Por: Alexandre Giesbrecht

Você já viu jogadores das categorias de base subir sem conhecer ninguém do time de cima. Sem os titulares o conhecerem. Mas ao menos sabiam o seu nome e, ao perguntar para a comissão técnica, poderiam ter alguma ideia de seu estilo de jogo. Essa situação ocorre dezenas de vezes ao longo de uma temporada da NHL, e não é incomum em outros esportes. O que é incomum é o que aconteceu com os Penguins no fim de semana passado, quando o quinto goleiro foi o responsável por tentar parar o potente ataque dos Canucks em Vancouver. O quinto goleiro, vocês devem imaginar, é um completo desconhecido para o elenco titular, que talvez sequer tenha ouvido falar dele.

Depois de experimentar uma série de contusões de seus defensores em novembro, agora foi a vez de os goleiros caírem um a um. Primeiro foi o titular Marc-André Fleury, que, com uma contusão num dedo da mão, ficou sem condições de jogo. Seu reserva imediato, Bret Johnson, também não estava disponível, com compromisso na enfermaria. Foi o que bastou para colocar John Curry na fogueira. Com apenas três jogos de experiência na NHL, todos na temporada passada, o terceiro goleiro dos Penguins foi escalado para defender o gol de seu time em Vancouver. "Mas, espere aí", devem estar se perguntando meus três leitores, "você não estava falando do quinto goleiro?"

Sim, estava. E, aliás, estou. É que o quarto goleiro, Brad Thiessen, reserva de Curry em Wilkes-Barre, estava, bem, em Wilkes-Barre. E o quinto goleiro, Alex Pechurski, que defende o Tri-City Americans, da WHL, joga em Kennewick, no estado de Washington, muito próximo a Vancouver. Ele assinou um contrato amador de emergência e foi escalado para a reserva de Curry, papel que deveria cumprir sem sair do banco. Pechurski nem tinha números ruins na WHL (4-1-1, com média de 1,84 gols sofridos 93,6% de defesas), mas, aos 19 anos, faltava-lhe a experiência, isso sem falar que ele chegou à América do Norte apenas no final de dezembro, vindo de sua Rússia natal, sequer fala inglês e tinha defendido os Americans na noite anterior. "Temos certeza de que ele consegue parar o disco se tiver de entrar", disse o técnico dos Pens, Dan Bylsma, antes da partida, mas pode ter certeza de que ele torcia para que o garoto não precisasse entrar.

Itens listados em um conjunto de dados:

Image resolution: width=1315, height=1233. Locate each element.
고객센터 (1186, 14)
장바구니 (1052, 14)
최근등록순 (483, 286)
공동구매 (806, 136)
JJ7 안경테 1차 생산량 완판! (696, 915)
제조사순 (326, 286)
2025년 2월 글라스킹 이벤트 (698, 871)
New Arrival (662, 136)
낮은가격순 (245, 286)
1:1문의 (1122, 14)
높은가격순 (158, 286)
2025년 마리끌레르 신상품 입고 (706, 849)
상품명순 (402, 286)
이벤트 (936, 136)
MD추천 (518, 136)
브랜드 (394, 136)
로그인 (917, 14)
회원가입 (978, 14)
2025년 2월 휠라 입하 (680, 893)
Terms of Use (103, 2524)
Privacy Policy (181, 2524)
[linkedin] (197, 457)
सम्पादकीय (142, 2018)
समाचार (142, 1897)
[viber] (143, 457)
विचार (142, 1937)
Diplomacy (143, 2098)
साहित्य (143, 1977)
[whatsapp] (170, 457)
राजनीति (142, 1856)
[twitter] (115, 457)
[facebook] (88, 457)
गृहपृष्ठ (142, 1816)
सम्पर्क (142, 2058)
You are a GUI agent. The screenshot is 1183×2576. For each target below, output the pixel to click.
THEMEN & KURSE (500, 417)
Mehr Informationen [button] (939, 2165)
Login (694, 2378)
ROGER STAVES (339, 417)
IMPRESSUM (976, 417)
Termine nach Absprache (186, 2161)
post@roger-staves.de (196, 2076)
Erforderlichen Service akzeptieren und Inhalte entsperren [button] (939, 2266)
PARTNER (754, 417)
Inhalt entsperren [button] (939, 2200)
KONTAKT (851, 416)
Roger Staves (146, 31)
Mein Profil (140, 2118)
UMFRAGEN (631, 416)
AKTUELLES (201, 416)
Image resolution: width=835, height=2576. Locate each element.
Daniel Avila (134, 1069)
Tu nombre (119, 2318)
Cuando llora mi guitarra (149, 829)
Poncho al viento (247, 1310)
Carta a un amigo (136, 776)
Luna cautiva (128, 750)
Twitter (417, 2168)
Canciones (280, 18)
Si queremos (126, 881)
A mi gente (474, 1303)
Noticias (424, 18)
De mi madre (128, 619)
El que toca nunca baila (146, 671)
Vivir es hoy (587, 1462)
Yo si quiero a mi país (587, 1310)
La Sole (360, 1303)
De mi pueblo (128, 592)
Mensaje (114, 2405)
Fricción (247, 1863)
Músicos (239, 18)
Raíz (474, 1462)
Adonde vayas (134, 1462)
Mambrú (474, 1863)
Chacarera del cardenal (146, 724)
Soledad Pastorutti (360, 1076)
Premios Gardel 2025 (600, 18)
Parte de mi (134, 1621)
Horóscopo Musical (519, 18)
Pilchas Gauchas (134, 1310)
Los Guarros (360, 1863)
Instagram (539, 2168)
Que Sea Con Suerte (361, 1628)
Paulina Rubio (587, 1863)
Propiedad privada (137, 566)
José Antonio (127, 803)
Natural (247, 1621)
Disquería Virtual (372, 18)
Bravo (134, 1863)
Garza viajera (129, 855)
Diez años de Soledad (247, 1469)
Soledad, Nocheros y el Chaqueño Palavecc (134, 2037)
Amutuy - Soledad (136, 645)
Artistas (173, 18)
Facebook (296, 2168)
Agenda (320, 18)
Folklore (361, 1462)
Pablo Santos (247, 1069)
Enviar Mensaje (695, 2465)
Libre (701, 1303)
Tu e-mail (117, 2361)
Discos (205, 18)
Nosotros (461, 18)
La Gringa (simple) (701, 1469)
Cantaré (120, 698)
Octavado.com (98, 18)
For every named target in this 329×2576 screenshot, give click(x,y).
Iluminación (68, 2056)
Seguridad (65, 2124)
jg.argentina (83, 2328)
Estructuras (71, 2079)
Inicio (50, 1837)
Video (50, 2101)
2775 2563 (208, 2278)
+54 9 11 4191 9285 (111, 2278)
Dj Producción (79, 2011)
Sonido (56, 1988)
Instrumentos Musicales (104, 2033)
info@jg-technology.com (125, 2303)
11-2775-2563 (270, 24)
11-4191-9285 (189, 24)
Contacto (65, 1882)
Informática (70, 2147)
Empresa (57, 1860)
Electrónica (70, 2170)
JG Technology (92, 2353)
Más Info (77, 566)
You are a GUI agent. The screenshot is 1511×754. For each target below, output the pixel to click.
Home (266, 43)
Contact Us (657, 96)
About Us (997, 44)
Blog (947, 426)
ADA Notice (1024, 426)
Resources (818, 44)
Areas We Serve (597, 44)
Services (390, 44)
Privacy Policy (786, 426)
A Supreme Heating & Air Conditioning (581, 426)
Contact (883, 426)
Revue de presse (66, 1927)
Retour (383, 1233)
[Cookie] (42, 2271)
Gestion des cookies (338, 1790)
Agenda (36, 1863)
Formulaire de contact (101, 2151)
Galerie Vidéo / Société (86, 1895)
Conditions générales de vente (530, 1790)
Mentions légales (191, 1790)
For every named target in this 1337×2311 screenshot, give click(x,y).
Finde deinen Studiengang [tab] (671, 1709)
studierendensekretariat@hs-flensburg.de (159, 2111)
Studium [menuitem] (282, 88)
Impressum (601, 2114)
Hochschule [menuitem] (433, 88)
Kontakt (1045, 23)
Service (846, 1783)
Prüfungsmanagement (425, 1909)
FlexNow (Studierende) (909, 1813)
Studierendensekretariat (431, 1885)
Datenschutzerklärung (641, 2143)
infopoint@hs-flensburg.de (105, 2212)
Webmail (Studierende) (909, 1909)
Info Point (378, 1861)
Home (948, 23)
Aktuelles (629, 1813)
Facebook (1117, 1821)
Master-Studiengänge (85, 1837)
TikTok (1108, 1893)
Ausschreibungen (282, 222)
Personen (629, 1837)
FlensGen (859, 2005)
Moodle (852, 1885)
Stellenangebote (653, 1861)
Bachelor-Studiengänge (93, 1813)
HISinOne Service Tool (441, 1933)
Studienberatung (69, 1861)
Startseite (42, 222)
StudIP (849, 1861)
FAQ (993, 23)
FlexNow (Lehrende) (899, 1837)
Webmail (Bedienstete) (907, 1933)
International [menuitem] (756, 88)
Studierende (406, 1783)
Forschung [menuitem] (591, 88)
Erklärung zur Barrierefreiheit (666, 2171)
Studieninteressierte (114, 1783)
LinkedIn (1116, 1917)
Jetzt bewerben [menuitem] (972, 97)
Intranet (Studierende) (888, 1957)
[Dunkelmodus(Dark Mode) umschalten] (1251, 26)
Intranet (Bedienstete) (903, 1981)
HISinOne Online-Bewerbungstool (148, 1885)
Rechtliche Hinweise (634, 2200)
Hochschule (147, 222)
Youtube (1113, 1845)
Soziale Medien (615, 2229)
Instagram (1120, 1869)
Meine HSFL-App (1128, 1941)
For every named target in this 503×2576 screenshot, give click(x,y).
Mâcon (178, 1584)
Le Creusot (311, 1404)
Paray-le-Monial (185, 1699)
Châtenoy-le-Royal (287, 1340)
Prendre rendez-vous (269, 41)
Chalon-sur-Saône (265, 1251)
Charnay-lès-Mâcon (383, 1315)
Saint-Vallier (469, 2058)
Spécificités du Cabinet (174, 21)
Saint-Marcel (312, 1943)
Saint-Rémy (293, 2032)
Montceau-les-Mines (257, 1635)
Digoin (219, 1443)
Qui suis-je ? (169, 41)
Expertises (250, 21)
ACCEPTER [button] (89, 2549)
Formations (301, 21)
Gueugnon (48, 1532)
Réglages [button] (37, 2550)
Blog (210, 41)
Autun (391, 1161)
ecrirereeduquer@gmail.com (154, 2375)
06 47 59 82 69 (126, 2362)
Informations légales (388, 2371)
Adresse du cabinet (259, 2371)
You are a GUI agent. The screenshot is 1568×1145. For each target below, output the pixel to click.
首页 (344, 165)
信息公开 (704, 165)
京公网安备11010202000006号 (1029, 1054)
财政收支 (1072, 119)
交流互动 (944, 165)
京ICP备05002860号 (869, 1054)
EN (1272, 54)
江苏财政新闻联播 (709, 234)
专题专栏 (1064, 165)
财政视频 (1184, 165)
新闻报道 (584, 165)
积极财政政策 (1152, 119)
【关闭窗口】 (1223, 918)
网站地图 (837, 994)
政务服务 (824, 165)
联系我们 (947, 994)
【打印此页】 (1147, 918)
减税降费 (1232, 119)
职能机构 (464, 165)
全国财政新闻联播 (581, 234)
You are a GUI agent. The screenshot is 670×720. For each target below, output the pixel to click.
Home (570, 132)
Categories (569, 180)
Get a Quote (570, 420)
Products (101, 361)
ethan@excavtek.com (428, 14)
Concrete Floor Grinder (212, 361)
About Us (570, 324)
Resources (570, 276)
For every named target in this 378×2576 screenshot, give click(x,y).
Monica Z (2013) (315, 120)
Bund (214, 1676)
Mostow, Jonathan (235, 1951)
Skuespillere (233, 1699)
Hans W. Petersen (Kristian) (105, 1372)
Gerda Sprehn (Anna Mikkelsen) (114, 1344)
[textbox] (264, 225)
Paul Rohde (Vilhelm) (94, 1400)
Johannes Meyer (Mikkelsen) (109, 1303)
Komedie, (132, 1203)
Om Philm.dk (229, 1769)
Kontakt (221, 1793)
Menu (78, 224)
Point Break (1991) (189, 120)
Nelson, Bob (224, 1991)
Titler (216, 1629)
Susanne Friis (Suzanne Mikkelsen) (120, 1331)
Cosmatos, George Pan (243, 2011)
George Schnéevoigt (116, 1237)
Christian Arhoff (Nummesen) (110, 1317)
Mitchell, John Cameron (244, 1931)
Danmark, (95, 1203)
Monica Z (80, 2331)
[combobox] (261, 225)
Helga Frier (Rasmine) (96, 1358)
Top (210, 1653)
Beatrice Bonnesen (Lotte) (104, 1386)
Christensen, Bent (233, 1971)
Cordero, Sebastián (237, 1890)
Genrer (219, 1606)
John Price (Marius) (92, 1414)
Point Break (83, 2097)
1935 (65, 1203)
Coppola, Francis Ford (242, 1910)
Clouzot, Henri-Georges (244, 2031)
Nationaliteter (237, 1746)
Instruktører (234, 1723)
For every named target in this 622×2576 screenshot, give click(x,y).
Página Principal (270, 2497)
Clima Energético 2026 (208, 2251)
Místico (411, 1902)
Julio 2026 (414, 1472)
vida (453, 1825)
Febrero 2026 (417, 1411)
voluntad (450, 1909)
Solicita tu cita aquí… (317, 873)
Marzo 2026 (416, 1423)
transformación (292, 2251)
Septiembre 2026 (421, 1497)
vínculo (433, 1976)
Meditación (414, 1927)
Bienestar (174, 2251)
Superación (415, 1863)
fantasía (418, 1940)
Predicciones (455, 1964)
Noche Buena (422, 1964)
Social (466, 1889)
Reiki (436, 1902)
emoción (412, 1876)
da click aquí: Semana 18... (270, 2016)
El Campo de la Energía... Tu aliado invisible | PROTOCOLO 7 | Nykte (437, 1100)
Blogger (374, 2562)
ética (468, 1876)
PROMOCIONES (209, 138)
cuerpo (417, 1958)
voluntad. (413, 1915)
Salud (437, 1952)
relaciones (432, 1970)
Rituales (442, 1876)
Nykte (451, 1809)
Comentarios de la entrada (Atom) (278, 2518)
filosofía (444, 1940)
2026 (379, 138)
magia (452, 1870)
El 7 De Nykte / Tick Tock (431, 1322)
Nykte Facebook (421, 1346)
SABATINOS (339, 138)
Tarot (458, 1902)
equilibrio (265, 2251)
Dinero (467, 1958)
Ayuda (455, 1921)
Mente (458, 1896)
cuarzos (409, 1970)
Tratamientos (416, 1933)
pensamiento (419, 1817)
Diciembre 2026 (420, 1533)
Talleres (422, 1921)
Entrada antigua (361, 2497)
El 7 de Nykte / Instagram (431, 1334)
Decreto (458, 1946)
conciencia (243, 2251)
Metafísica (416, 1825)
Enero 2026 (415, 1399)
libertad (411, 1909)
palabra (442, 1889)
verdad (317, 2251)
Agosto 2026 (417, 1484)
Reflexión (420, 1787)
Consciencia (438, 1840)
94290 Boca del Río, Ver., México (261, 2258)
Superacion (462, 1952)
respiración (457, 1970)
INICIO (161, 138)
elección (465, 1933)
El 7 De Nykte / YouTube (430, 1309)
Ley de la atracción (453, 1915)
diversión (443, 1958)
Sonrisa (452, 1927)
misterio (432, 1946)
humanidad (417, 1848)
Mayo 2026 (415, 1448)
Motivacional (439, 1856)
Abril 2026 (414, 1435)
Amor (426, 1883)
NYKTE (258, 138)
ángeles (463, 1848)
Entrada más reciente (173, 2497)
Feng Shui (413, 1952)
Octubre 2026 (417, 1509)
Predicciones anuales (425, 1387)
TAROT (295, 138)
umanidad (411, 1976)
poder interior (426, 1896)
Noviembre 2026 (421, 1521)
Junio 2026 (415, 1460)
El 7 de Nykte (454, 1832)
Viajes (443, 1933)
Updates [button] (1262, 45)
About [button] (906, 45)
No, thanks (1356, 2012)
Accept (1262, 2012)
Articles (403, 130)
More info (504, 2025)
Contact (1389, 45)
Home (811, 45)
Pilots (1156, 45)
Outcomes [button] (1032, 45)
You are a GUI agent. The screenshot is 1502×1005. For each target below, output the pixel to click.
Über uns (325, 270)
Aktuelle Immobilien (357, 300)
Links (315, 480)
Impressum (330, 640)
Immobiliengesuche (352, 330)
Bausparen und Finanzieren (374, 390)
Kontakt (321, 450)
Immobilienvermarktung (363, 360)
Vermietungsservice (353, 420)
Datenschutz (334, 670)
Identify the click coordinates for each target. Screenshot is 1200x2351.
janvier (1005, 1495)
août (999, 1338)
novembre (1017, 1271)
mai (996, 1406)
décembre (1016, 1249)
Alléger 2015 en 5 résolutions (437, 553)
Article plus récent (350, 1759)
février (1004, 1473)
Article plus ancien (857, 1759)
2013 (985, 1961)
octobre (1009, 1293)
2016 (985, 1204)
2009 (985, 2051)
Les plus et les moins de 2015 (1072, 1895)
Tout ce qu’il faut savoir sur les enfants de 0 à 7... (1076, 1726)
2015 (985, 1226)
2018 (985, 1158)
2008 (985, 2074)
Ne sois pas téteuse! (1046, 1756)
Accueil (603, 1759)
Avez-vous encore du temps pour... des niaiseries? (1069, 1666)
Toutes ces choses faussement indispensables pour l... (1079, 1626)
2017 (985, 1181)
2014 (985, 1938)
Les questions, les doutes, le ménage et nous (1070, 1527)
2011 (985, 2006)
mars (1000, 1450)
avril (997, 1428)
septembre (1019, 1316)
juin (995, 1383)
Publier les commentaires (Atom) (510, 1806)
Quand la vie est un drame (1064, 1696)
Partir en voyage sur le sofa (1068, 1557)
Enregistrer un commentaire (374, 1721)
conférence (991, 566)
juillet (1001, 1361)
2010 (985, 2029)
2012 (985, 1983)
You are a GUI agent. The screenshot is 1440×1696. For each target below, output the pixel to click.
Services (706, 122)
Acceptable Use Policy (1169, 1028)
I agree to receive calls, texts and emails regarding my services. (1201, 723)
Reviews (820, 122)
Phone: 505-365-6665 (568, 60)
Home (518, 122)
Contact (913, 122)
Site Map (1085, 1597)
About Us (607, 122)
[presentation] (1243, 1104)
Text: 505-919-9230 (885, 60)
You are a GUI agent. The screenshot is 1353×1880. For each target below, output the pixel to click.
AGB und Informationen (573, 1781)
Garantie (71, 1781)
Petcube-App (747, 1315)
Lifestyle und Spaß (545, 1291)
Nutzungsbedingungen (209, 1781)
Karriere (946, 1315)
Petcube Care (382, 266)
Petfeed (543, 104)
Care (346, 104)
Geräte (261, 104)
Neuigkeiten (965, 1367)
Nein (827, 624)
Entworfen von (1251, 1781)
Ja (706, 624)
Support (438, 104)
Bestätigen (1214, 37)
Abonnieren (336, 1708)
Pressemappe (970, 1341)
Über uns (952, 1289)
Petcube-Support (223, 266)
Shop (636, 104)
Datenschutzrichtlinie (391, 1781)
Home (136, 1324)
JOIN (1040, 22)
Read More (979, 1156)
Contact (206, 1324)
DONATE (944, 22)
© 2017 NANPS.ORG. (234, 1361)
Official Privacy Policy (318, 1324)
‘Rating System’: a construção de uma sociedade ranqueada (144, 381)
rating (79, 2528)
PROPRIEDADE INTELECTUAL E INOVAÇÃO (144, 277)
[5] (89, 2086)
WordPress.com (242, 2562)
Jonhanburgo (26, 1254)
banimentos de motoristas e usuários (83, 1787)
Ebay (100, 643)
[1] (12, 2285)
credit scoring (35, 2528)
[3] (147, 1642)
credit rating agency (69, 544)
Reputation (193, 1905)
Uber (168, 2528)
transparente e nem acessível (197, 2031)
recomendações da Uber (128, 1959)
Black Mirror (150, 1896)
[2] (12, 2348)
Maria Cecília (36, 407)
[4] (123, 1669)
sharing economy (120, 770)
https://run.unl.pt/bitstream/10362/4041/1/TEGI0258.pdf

Enunciado da tarefa 1>
Reescreva o trecho do texto sobre os goleiros dos Penguins que vai de "Por: Alexandre Giesbrecht" até "ouvido falar dele.", trocando "Canucks" por "Flames".
Enunciado da tarefa 2>
Responda, por favor, às perguntas abaixo com base no texto sobre os goleiros dos Penguins.
(a) Que contusão deixou Marc-André Fleury sem condições de jogo?
(b) Em que time da WHL joga Alex Pechurski?
(c) Quantos jogos de experiência na NHL John Curry tinha?

Resultado 1>
Por: Alexandre Giesbrecht

Você já viu jogadores das categorias de base subir sem conhecer ninguém do time de cima. Sem os titulares o conhecerem. Mas ao menos sabiam o seu nome e, ao perguntar para a comissão técnica, poderiam ter alguma ideia de seu estilo de jogo. Essa situação ocorre dezenas de vezes ao longo de uma temporada da NHL, e não é incomum em outros esportes. O que é incomum é o que aconteceu com os Penguins no fim de semana passado, quando o quinto goleiro foi o responsável por tentar parar o potente ataque dos Flames em Vancouver. O quinto goleiro, vocês devem imaginar, é um completo desconhecido para o elenco titular, que talvez sequer tenha ouvido falar dele.

Resultado 2>
(a) Uma contusão num dedo da mão.
(b) No Tri-City Americans.
(c) Três jogos, todos na temporada passada.